From the Times of India to the Toronto Star, Lucky Budd clicks through site after site excited to see the word ‘levidrome’ in a worldwide frame.
“It’s been five weeks and it has totally blown up today,” the Victoria dad says. Five weeks ago they posted a video to explain a levidrome, and find a way to get it into the Oxford dictionary.
The concept of a levidrome isn’t new, they’re like a palindrome only creating two words – for example pool backward is loop. Levi, 6, moved on quickly from the discovery of palindromes to what they call levidromes.

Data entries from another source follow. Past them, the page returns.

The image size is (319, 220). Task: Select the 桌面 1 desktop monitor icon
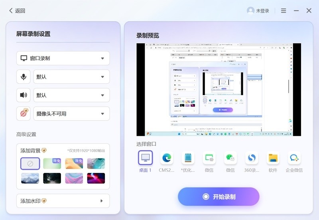(x=145, y=158)
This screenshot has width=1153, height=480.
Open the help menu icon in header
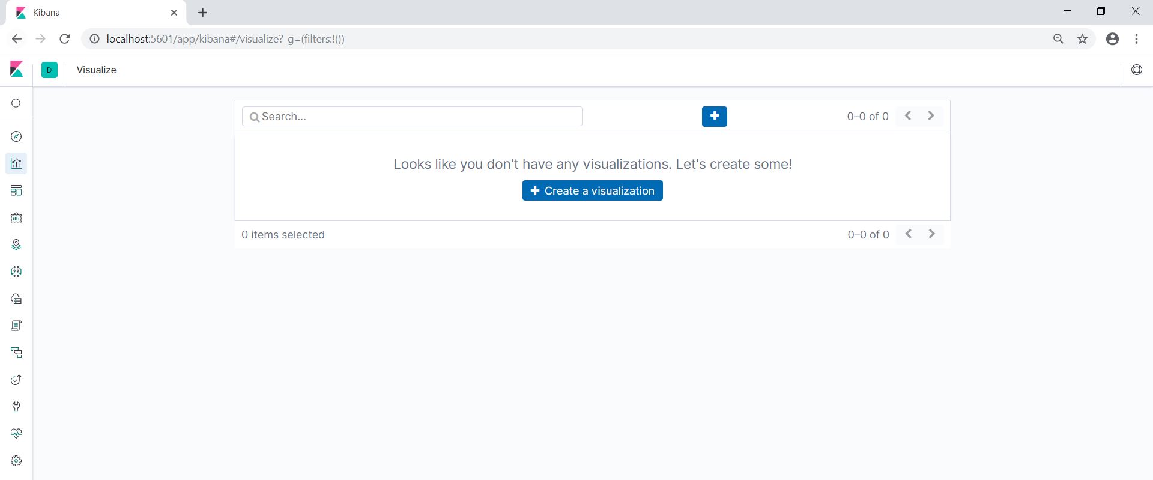tap(1136, 70)
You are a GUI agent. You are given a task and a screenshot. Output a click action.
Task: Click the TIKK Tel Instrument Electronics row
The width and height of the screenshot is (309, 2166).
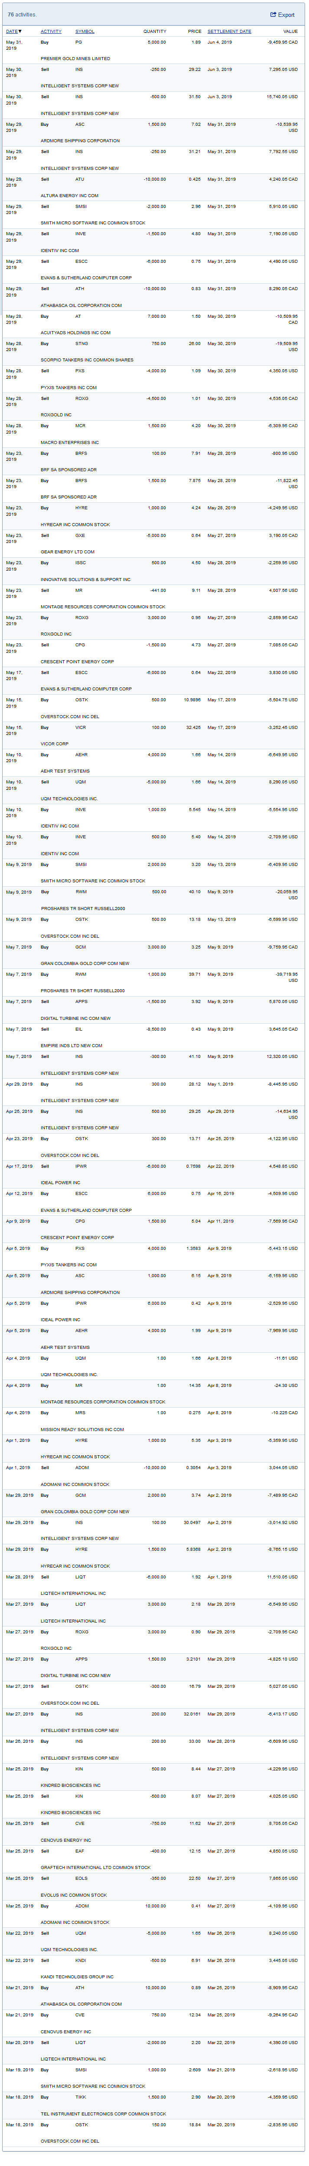tap(152, 2105)

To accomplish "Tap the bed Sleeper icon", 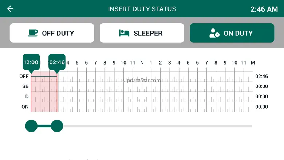I will 124,33.
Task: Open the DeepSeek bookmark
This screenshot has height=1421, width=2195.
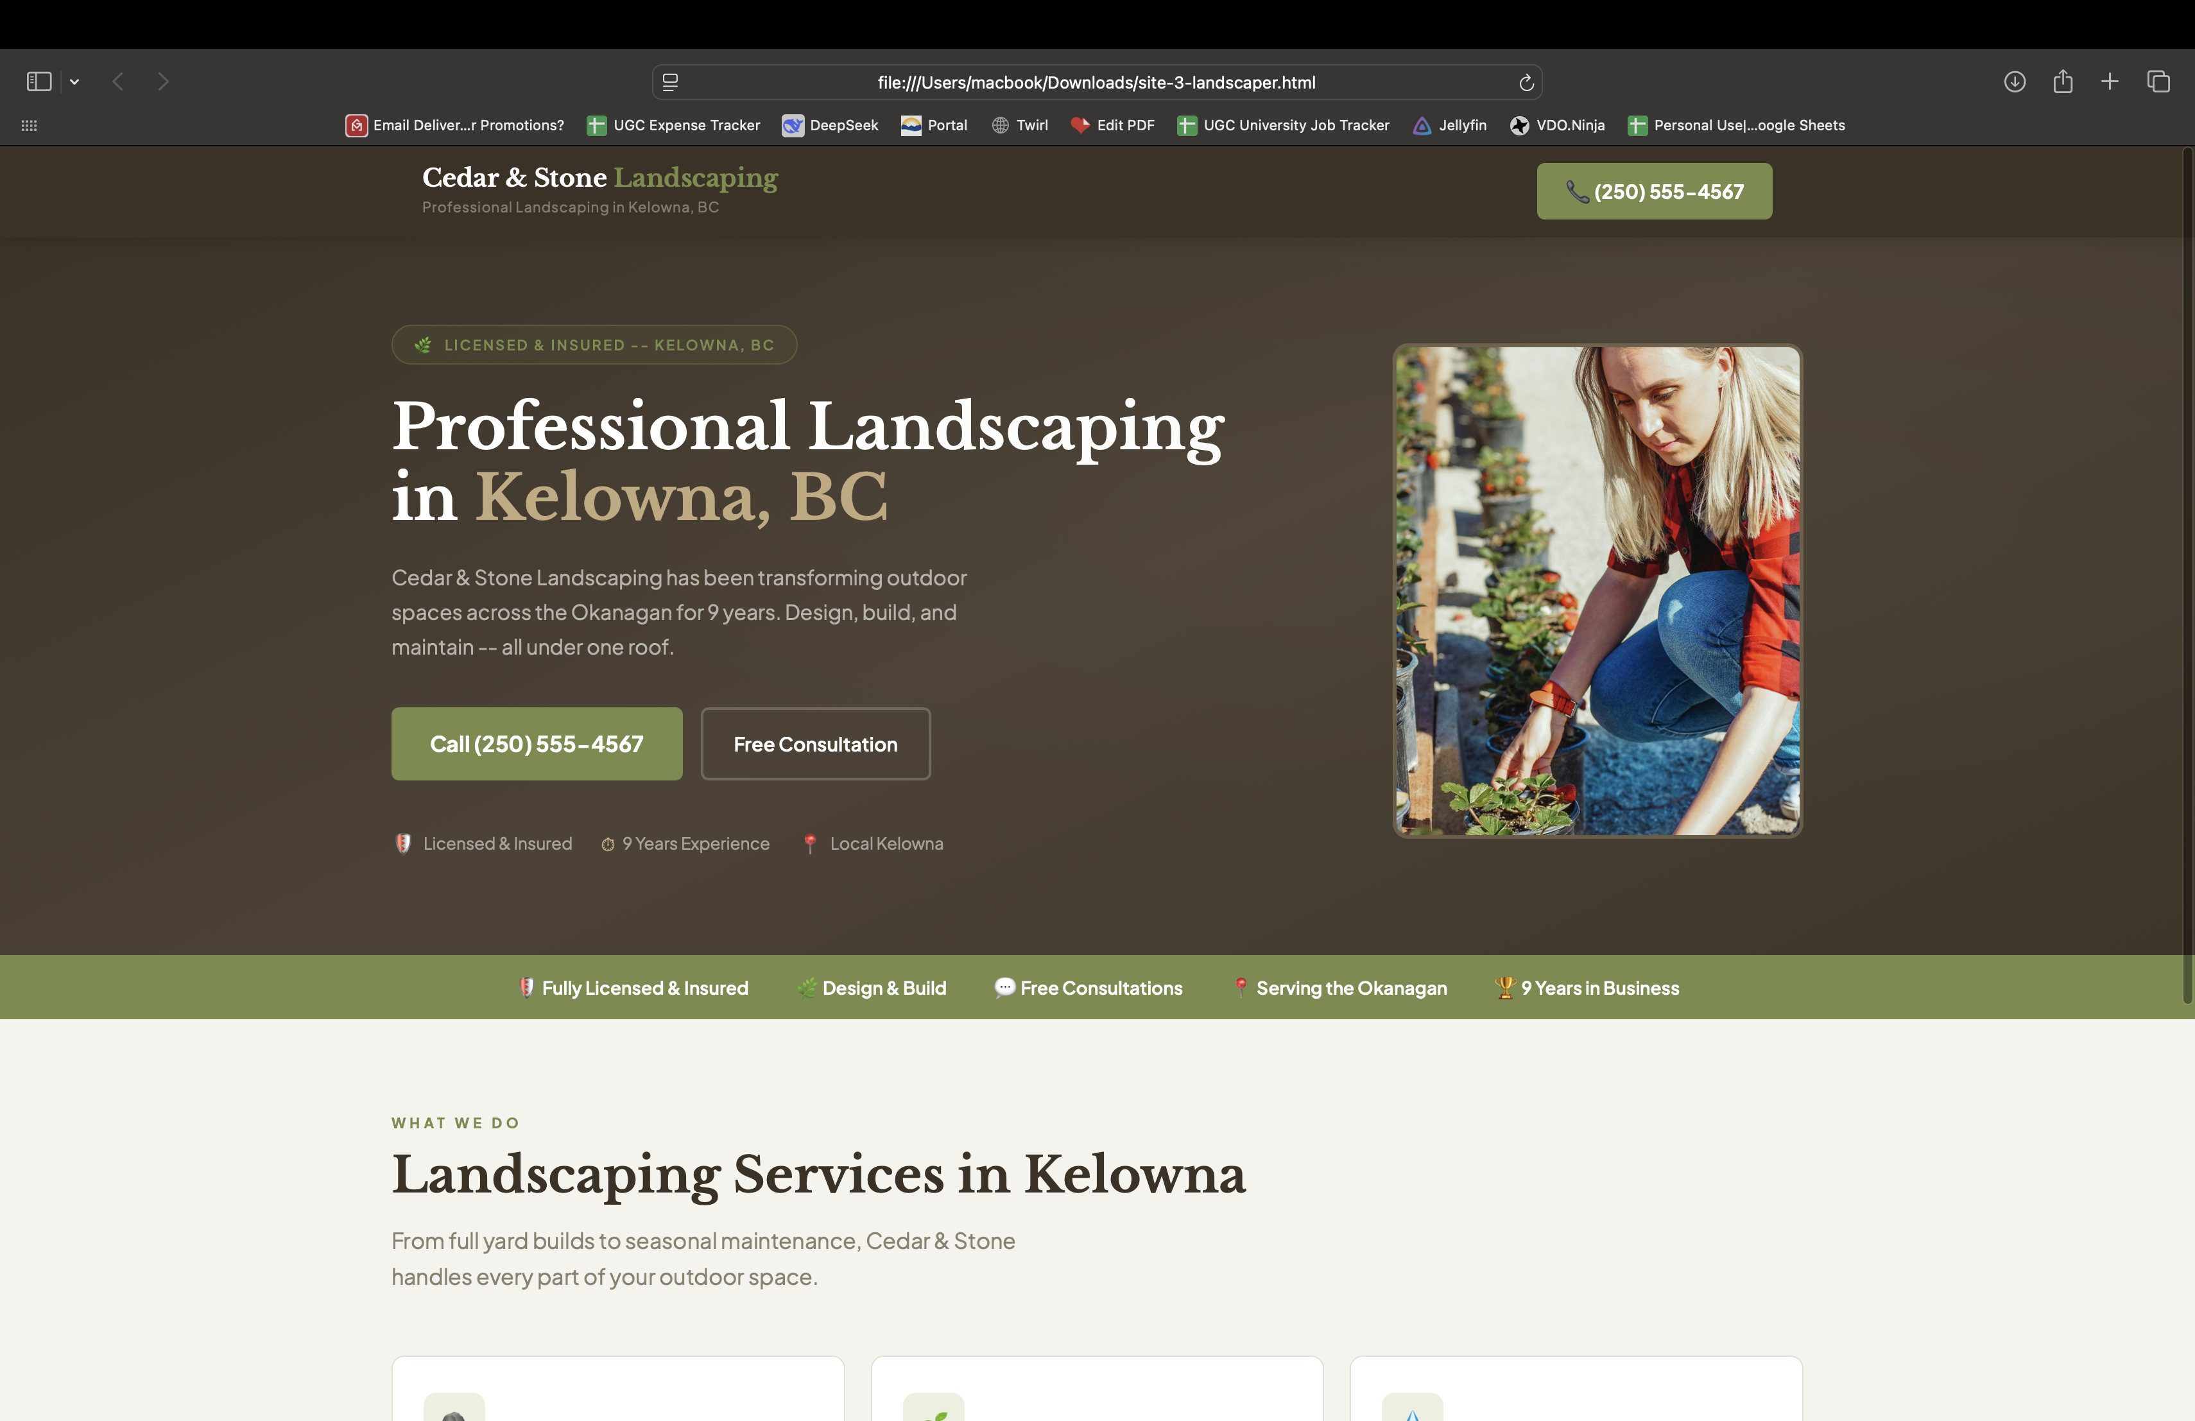Action: (x=829, y=125)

The Victoria family has plenty of examples, with pictures pouring in from classrooms across the nation.
“It’s everywhere. It’s completely blown up. William Shatner is tweeting about it again today,” Budd says. “Last night I checked to see if levidromes.com was available and it wasn’t somebody already bought it.”

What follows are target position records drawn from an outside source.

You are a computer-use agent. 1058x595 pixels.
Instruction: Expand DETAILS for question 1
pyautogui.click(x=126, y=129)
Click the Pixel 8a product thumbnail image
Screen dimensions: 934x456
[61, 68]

Your Tuesday #Levidrome : leper ➰ repel
— Anthony F. Ingram (@afivancouver) November 21, 2017
Victoria sport celebrity Simon Whitfield tweeted early in the campaign, and others are piling on.
@EPEC_Library is collecting words for our #levidrome wall. Drop in at break or lunch and add a new #levidrome to our wall. @EPEC3 How many #levidrome can @EPEC3 students find? READY, SET, GO! pic.twitter.com/y9pofYlzX4
— EPEC Library (@EPEC_Library) November 19, 2017
The most impressive thing, the elder Budd says, is that it models for his young son that you can go out and do something. Levi had an idea and they went and did something about it.
“Our kids learn by what we do, not what we say,” Budd says. “This shows the potential for the postive power of social media.”